(Stored data)
--- Start ---
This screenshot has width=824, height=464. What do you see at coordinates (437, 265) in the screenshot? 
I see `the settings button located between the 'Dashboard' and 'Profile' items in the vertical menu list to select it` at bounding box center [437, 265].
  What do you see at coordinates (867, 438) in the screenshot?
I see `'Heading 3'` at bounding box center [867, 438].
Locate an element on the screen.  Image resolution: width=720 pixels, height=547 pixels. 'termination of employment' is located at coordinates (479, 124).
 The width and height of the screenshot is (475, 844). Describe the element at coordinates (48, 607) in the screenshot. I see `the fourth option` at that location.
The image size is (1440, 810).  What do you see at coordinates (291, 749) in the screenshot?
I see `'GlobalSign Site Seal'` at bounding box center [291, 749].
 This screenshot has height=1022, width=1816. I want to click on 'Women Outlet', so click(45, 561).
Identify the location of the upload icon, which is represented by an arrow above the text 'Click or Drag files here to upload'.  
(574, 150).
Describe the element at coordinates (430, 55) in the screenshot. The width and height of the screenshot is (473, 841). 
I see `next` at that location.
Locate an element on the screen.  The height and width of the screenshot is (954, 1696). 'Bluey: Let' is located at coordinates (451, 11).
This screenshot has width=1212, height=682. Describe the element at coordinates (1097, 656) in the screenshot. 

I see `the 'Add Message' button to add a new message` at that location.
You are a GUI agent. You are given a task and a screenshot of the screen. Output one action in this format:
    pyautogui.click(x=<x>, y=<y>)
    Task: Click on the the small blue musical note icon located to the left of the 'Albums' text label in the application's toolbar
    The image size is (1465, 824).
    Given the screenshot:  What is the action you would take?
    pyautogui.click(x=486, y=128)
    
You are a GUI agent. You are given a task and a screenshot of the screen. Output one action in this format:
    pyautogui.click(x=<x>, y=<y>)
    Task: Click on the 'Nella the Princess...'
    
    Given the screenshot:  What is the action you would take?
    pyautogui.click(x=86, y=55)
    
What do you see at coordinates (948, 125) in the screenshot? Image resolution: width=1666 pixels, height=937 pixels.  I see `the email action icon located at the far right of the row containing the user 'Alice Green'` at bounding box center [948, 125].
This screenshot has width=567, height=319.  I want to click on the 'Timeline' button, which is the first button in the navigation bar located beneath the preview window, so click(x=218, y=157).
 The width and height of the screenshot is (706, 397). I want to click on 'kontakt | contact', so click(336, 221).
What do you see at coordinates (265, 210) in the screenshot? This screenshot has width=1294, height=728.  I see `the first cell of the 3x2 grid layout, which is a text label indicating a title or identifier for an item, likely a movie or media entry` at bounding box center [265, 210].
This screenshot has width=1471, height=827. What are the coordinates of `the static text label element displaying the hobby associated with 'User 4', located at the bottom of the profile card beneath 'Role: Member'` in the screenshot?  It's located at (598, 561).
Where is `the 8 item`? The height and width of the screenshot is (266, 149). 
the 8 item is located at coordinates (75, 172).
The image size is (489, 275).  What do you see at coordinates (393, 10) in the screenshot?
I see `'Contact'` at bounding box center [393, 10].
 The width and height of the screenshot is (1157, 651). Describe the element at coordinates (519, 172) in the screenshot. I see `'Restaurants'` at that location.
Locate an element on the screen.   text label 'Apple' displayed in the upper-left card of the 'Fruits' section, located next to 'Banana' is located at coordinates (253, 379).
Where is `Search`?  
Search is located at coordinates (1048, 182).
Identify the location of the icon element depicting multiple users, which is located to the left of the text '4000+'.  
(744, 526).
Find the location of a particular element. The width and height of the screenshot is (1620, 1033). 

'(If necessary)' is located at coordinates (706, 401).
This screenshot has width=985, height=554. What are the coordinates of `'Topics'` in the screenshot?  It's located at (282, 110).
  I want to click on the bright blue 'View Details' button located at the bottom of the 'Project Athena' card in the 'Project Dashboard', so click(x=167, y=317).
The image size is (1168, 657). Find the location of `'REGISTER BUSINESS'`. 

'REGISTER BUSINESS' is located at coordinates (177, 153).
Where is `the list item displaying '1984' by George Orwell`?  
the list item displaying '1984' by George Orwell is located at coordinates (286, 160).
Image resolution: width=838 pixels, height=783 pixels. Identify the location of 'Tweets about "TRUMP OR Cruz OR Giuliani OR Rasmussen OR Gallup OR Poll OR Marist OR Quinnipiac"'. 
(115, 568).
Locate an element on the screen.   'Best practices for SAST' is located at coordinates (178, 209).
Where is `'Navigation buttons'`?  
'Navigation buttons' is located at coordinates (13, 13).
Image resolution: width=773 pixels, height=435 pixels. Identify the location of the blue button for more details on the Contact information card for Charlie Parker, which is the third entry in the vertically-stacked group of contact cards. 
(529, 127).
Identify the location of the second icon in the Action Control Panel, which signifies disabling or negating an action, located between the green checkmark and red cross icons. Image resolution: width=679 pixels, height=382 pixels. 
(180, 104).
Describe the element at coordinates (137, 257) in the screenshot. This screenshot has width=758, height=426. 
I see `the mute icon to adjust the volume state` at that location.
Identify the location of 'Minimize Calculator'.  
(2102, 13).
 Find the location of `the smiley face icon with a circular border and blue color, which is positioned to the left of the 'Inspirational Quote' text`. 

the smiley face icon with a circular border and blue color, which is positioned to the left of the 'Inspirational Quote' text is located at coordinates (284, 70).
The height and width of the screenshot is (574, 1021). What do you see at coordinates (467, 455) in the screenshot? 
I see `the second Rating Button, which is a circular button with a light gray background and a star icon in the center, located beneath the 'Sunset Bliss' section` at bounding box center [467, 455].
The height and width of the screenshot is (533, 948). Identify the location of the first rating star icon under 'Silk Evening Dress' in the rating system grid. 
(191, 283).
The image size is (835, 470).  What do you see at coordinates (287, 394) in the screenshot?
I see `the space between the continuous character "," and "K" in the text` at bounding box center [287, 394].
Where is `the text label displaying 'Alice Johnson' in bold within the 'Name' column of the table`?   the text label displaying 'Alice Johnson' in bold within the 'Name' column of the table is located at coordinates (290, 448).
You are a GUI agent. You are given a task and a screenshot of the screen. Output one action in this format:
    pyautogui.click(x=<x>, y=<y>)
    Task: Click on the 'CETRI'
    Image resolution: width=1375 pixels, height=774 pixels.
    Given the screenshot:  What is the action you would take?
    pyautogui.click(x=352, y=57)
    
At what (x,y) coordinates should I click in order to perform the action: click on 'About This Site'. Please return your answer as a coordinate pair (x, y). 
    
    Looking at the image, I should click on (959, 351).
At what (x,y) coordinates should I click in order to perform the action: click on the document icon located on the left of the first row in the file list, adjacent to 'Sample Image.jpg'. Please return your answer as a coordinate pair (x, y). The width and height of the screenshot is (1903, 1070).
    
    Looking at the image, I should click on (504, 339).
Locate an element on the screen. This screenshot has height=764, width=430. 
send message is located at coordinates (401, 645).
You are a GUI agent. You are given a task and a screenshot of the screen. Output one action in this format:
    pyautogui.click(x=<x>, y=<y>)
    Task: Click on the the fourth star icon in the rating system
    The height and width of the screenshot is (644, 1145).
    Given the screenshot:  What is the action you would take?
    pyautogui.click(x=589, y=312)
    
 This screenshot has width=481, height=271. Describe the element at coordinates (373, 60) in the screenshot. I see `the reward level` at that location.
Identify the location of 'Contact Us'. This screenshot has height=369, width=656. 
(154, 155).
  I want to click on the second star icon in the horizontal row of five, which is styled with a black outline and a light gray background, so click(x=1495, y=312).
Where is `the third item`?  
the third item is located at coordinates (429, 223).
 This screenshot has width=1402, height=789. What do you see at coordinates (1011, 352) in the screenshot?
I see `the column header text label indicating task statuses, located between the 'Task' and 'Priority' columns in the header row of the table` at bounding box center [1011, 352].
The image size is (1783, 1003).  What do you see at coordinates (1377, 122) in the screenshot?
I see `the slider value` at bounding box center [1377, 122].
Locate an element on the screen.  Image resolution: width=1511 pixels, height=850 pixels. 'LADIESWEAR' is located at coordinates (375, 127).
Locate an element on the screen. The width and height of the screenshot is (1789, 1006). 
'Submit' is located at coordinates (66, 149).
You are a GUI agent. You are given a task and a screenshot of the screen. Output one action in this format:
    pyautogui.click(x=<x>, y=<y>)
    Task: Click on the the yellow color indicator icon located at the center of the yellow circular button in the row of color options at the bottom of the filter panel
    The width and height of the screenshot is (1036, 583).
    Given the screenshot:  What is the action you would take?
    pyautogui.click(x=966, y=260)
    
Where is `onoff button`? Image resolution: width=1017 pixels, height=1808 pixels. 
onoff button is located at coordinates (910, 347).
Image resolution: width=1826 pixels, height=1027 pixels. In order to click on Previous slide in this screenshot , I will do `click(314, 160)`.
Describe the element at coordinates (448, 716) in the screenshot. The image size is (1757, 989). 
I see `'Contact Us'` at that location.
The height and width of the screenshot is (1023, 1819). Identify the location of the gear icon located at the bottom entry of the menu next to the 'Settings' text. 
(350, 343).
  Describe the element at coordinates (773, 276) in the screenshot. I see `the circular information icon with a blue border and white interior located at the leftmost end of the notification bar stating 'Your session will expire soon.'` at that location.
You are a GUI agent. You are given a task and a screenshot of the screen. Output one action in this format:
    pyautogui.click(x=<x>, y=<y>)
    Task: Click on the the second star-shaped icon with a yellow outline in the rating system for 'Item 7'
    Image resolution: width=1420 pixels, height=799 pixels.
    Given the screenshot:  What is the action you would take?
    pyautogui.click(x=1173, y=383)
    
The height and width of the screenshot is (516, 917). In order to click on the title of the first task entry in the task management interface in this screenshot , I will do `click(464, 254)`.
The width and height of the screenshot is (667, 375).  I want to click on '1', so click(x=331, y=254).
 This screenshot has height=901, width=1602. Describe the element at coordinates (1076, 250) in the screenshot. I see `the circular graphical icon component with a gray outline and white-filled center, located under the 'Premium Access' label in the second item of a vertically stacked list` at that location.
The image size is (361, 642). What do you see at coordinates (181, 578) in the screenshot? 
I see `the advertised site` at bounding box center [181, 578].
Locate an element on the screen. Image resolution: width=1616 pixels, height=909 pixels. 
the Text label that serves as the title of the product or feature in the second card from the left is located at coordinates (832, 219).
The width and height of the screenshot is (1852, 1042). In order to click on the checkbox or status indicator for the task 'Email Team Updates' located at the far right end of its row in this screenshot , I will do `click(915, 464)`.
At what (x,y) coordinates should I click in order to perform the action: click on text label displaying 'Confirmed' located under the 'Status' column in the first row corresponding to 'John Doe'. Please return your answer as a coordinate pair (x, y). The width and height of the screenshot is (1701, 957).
--- End ---
Copy the lines of the material above word for word, starting with the line that contains "Describe the element at coordinates (137, 257)" and continuing through the line that contains "(2102, 13).".

* **COMPLETE RESPONSE**
Describe the element at coordinates (137, 257) in the screenshot. This screenshot has width=758, height=426. 
I see `the mute icon to adjust the volume state` at that location.
Identify the location of 'Minimize Calculator'.  
(2102, 13).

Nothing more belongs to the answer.